**WHAT YOU HAVE TO DO**
Before you finish, make sure every line below has been written out exactly.

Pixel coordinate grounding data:

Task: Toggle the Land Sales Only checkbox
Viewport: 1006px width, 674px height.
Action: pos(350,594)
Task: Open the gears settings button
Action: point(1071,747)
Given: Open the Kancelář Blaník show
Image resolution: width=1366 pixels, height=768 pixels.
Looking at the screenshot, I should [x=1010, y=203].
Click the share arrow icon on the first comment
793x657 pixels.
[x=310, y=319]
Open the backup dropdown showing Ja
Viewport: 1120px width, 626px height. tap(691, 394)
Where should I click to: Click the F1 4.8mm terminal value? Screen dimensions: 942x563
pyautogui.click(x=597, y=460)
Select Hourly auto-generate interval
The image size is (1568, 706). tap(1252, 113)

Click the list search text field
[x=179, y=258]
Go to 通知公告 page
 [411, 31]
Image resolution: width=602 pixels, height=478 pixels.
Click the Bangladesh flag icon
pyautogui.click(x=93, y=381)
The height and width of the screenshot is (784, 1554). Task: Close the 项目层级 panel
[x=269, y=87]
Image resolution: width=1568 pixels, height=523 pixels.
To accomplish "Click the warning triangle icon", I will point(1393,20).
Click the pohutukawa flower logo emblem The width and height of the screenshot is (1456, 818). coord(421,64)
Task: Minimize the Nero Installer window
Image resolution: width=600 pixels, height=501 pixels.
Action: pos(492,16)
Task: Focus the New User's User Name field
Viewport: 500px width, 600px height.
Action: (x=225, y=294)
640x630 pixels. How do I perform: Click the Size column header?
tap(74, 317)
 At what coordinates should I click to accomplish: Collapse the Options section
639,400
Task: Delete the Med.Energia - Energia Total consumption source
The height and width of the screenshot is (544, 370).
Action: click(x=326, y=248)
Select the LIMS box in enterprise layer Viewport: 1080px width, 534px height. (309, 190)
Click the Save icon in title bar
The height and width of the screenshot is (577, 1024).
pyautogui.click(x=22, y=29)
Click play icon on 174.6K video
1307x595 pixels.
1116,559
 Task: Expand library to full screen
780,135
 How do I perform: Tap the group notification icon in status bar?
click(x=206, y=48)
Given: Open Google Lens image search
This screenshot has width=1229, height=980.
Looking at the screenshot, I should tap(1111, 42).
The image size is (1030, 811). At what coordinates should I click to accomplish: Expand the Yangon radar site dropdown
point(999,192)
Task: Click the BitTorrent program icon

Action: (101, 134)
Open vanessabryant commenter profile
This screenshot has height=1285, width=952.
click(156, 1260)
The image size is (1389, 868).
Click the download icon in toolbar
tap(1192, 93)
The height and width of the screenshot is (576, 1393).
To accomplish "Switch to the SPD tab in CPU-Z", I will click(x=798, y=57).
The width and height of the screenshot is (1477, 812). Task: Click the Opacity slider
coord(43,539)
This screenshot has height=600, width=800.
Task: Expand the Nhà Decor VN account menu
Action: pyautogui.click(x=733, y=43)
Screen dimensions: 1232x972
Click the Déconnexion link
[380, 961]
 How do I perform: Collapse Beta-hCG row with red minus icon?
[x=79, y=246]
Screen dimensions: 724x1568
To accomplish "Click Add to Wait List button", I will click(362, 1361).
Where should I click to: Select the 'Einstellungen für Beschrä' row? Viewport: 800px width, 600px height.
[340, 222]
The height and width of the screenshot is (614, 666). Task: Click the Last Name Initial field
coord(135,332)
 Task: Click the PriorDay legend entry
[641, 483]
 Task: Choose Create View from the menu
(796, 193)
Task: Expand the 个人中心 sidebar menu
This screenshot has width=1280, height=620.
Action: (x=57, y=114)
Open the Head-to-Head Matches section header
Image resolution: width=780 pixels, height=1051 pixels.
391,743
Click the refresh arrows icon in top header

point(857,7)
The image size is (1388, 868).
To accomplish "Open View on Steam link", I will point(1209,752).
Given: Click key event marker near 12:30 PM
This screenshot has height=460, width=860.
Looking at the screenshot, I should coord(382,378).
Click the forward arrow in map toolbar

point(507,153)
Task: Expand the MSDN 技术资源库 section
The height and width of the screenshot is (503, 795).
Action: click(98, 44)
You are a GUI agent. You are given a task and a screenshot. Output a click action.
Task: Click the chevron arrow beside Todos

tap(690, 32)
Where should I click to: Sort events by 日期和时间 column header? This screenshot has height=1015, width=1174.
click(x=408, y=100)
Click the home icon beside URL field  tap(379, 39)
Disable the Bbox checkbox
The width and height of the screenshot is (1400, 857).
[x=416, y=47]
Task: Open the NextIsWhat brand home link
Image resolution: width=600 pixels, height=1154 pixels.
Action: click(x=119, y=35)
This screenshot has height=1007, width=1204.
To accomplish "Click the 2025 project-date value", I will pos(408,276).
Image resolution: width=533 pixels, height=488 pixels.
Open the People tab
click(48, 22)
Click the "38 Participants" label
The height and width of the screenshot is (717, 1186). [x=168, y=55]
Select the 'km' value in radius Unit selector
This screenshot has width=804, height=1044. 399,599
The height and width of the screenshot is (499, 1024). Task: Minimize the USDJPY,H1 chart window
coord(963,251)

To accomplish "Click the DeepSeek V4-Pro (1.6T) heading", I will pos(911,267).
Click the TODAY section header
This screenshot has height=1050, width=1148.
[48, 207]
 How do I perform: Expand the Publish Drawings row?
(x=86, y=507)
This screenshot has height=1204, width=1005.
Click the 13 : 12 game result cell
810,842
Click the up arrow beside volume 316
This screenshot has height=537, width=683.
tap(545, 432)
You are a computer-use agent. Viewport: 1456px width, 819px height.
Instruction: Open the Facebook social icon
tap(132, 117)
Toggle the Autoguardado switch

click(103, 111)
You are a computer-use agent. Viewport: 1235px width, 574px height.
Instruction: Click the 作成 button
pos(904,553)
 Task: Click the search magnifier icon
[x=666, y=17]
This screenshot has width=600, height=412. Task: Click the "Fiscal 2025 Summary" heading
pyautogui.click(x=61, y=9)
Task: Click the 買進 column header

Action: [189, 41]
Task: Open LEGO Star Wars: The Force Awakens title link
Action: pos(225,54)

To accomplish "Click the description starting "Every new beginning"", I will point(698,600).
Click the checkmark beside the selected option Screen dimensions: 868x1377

**EXERCISE OUTPUT**
Task: Toggle the Land Sales Only checkbox
Viewport: 1006px width, 674px height.
Action: pos(350,594)
Task: Open the gears settings button
Action: point(1071,747)
Given: Open the Kancelář Blaník show
Image resolution: width=1366 pixels, height=768 pixels.
Looking at the screenshot, I should [x=1010, y=203].
Click the share arrow icon on the first comment
793x657 pixels.
[x=310, y=319]
Open the backup dropdown showing Ja
Viewport: 1120px width, 626px height. tap(691, 394)
Where should I click to: Click the F1 4.8mm terminal value? Screen dimensions: 942x563
pyautogui.click(x=597, y=460)
Select Hourly auto-generate interval
The image size is (1568, 706). tap(1252, 113)

Click the list search text field
[x=179, y=258]
Go to 通知公告 page
 [411, 31]
Image resolution: width=602 pixels, height=478 pixels.
Click the Bangladesh flag icon
pyautogui.click(x=93, y=381)
The height and width of the screenshot is (784, 1554). Task: Close the 项目层级 panel
[x=269, y=87]
Image resolution: width=1568 pixels, height=523 pixels.
To accomplish "Click the warning triangle icon", I will point(1393,20).
Click the pohutukawa flower logo emblem The width and height of the screenshot is (1456, 818). coord(421,64)
Task: Minimize the Nero Installer window
Image resolution: width=600 pixels, height=501 pixels.
Action: pos(492,16)
Task: Focus the New User's User Name field
Viewport: 500px width, 600px height.
Action: (x=225, y=294)
640x630 pixels. How do I perform: Click the Size column header?
tap(74, 317)
 At what coordinates should I click to accomplish: Collapse the Options section
639,400
Task: Delete the Med.Energia - Energia Total consumption source
The height and width of the screenshot is (544, 370).
Action: click(x=326, y=248)
Select the LIMS box in enterprise layer Viewport: 1080px width, 534px height. (309, 190)
Click the Save icon in title bar
The height and width of the screenshot is (577, 1024).
pyautogui.click(x=22, y=29)
Click play icon on 174.6K video
1307x595 pixels.
1116,559
 Task: Expand library to full screen
780,135
 How do I perform: Tap the group notification icon in status bar?
click(x=206, y=48)
Given: Open Google Lens image search
This screenshot has width=1229, height=980.
Looking at the screenshot, I should tap(1111, 42).
The image size is (1030, 811). At what coordinates should I click to accomplish: Expand the Yangon radar site dropdown
point(999,192)
Task: Click the BitTorrent program icon

Action: (101, 134)
Open vanessabryant commenter profile
This screenshot has height=1285, width=952.
click(156, 1260)
The image size is (1389, 868).
Click the download icon in toolbar
tap(1192, 93)
The height and width of the screenshot is (576, 1393).
To accomplish "Switch to the SPD tab in CPU-Z", I will click(x=798, y=57).
The width and height of the screenshot is (1477, 812). Task: Click the Opacity slider
coord(43,539)
This screenshot has height=600, width=800.
Task: Expand the Nhà Decor VN account menu
Action: pyautogui.click(x=733, y=43)
Screen dimensions: 1232x972
Click the Déconnexion link
[380, 961]
 How do I perform: Collapse Beta-hCG row with red minus icon?
[x=79, y=246]
Screen dimensions: 724x1568
To accomplish "Click Add to Wait List button", I will click(362, 1361).
Where should I click to: Select the 'Einstellungen für Beschrä' row? Viewport: 800px width, 600px height.
[340, 222]
The height and width of the screenshot is (614, 666). Task: Click the Last Name Initial field
coord(135,332)
 Task: Click the PriorDay legend entry
[641, 483]
 Task: Choose Create View from the menu
(796, 193)
Task: Expand the 个人中心 sidebar menu
This screenshot has width=1280, height=620.
Action: (x=57, y=114)
Open the Head-to-Head Matches section header
Image resolution: width=780 pixels, height=1051 pixels.
391,743
Click the refresh arrows icon in top header

point(857,7)
The image size is (1388, 868).
To accomplish "Open View on Steam link", I will point(1209,752).
Given: Click key event marker near 12:30 PM
This screenshot has height=460, width=860.
Looking at the screenshot, I should coord(382,378).
Click the forward arrow in map toolbar

point(507,153)
Task: Expand the MSDN 技术资源库 section
The height and width of the screenshot is (503, 795).
Action: click(98, 44)
You are a GUI agent. You are given a task and a screenshot. Output a click action.
Task: Click the chevron arrow beside Todos

tap(690, 32)
Where should I click to: Sort events by 日期和时间 column header? This screenshot has height=1015, width=1174.
click(x=408, y=100)
Click the home icon beside URL field  tap(379, 39)
Disable the Bbox checkbox
The width and height of the screenshot is (1400, 857).
[x=416, y=47]
Task: Open the NextIsWhat brand home link
Image resolution: width=600 pixels, height=1154 pixels.
Action: click(x=119, y=35)
This screenshot has height=1007, width=1204.
To accomplish "Click the 2025 project-date value", I will pos(408,276).
Image resolution: width=533 pixels, height=488 pixels.
Open the People tab
click(48, 22)
Click the "38 Participants" label
The height and width of the screenshot is (717, 1186). [x=168, y=55]
Select the 'km' value in radius Unit selector
This screenshot has width=804, height=1044. 399,599
The height and width of the screenshot is (499, 1024). Task: Minimize the USDJPY,H1 chart window
coord(963,251)

To accomplish "Click the DeepSeek V4-Pro (1.6T) heading", I will pos(911,267).
Click the TODAY section header
This screenshot has height=1050, width=1148.
[48, 207]
 How do I perform: Expand the Publish Drawings row?
(x=86, y=507)
This screenshot has height=1204, width=1005.
Click the 13 : 12 game result cell
810,842
Click the up arrow beside volume 316
This screenshot has height=537, width=683.
tap(545, 432)
You are a computer-use agent. Viewport: 1456px width, 819px height.
Instruction: Open the Facebook social icon
tap(132, 117)
Toggle the Autoguardado switch

click(103, 111)
You are a computer-use agent. Viewport: 1235px width, 574px height.
Instruction: Click the 作成 button
pos(904,553)
 Task: Click the search magnifier icon
[x=666, y=17]
This screenshot has width=600, height=412. Task: Click the "Fiscal 2025 Summary" heading
pyautogui.click(x=61, y=9)
Task: Click the 買進 column header

Action: [189, 41]
Task: Open LEGO Star Wars: The Force Awakens title link
Action: pos(225,54)

To accomplish "Click the description starting "Every new beginning"", I will point(698,600).
Click the checkmark beside the selected option Screen dimensions: 868x1377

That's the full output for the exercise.